In this thesis, we have studied the nature of label dependencies and the efficiency of distributed
multi-label learning methods. Then, we have proposed an assumption-free label sampling
approach to handle a huge number of the labels. Finally, we have investigated and compared
chain-ordered label dependency and order-free learning methods for multi-label datasets.

In the second part of our dependency challenge investigation, we investigate multimodal
learning complexities, as most of the learning tasks include several sensory modalities, such as
vision and speech, which represent our primary channels of communication and perception. We
focus on how to utilize the modality dependencies for multimodal fusion in order to integrate
information from two or more modalities for better prediction.
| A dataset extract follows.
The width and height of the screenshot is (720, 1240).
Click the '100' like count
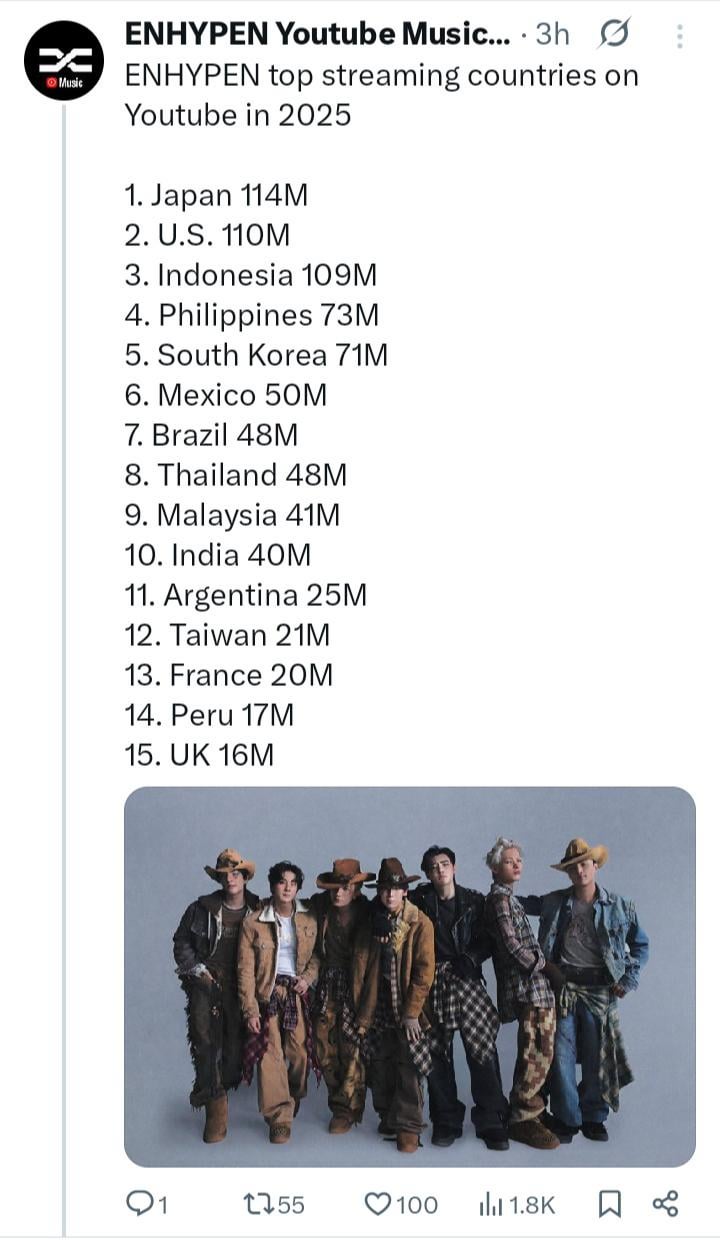[417, 1205]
Our aim is to understand and modulate the relative contribution of each modality in multimodal
inference tasks by investigating input modality dependencies. Moreover, we propose
some solutions to solve the curse of dimensionality which happens by high-order integratiion of
the data from several sources. We make several contributions to multimodal data processing:
First, we have investigated various basic fusion methods. In contrast to the previous approaches
which use simple linear or concatenation approaches, we propose to generate an (M + 1)-way
high-order dependency structure (tensor) to consider the high-order relationships between M
modalities and the output layer of a neural network model. Applying a modality-based tensor
factorization method, which adopts different factors for different modalities, results in removing
information present in a modality that can be compensated by other modalities, with respect
to the model outputs. Moreover, this modality-based tensor factorization approach helps in
understanding of the relative utility of information in each modality and handles the scale issues
of the problem. In addition, it leads to a less complicated model with fewer parameters and
therefore could be applied as a regularizer to avoid overfitting.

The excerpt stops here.